The Brasinca Uirapuru was a GT-class sports coupe manufactured in Brazil between 1964 and 1966. Due to high production costs, only 77 units were made.

== History ==
Originally named the 4200 GT, the Uirapuru was developed to showcase and promote the capabilities of Brasinca, who built trucks and stamped car parts for other manufacturers. 77 cars were made from 1964 to 1966, including three convertibles, when Brasinca shut it down due to high manufacturing costs.

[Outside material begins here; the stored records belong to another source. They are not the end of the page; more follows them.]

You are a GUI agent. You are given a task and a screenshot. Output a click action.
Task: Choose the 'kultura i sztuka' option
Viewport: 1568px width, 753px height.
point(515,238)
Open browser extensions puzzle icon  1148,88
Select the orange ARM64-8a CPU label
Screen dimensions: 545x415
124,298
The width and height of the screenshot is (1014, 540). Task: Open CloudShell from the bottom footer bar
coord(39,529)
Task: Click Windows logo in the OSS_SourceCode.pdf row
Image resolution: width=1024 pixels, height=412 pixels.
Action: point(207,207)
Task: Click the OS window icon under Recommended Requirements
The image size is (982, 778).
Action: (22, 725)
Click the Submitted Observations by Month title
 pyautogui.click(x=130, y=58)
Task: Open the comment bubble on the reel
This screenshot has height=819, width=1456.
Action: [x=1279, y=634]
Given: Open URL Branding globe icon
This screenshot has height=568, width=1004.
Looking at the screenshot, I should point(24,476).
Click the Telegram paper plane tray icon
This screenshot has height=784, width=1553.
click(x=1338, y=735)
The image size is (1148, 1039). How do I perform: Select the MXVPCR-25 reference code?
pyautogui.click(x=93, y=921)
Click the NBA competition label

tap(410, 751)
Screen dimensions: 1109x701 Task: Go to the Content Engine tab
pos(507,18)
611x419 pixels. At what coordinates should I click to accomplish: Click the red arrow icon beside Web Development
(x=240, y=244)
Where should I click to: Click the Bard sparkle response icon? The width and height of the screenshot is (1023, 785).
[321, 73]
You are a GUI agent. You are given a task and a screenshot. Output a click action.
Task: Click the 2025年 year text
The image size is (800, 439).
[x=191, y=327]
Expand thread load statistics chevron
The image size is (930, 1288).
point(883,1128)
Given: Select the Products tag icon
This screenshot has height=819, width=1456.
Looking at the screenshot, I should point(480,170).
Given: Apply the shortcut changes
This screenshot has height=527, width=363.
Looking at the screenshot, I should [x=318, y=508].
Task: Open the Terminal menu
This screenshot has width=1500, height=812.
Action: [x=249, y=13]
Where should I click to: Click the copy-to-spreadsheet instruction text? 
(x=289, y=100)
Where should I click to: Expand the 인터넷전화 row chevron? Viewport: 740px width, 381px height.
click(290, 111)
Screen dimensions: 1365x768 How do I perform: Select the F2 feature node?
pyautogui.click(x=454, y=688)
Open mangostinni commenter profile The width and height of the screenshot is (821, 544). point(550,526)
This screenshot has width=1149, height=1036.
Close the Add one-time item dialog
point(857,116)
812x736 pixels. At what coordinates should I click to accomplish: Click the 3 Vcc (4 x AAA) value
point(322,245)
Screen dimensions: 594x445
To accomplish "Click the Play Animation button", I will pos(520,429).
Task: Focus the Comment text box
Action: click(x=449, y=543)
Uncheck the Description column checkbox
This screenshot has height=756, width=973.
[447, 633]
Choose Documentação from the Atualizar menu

The Uirapuru bears a strong resemblance to the Jensen Interceptor, which entered production the same year that Uirapuru production ended, and took styling cues from the Uirapuru.

== Performance ==
Unlike other sports cars of its time that used fiberglass bodies, Uirapuru had a hand-built sheet steel body placed on a bespoke monoblock frame. The Uirapuru was one of the first Brazilian cars to undergo wind tunnel testing in the Aeronautical Technological Institute (ITA), in São José dos Campos. The original 4200 GT was powered by a 6-cylinder 4271 cc Chevrolet truck engine that used three SU carburetors and produced 155 hp.

The later 4200 S had 163 hp thanks to Iskenderian valve control and the 4200 GTS had 170 hp. The 4200 GT accelerated from 0-100 km/h in 10.4 seconds with a top speed of around 200 km/h.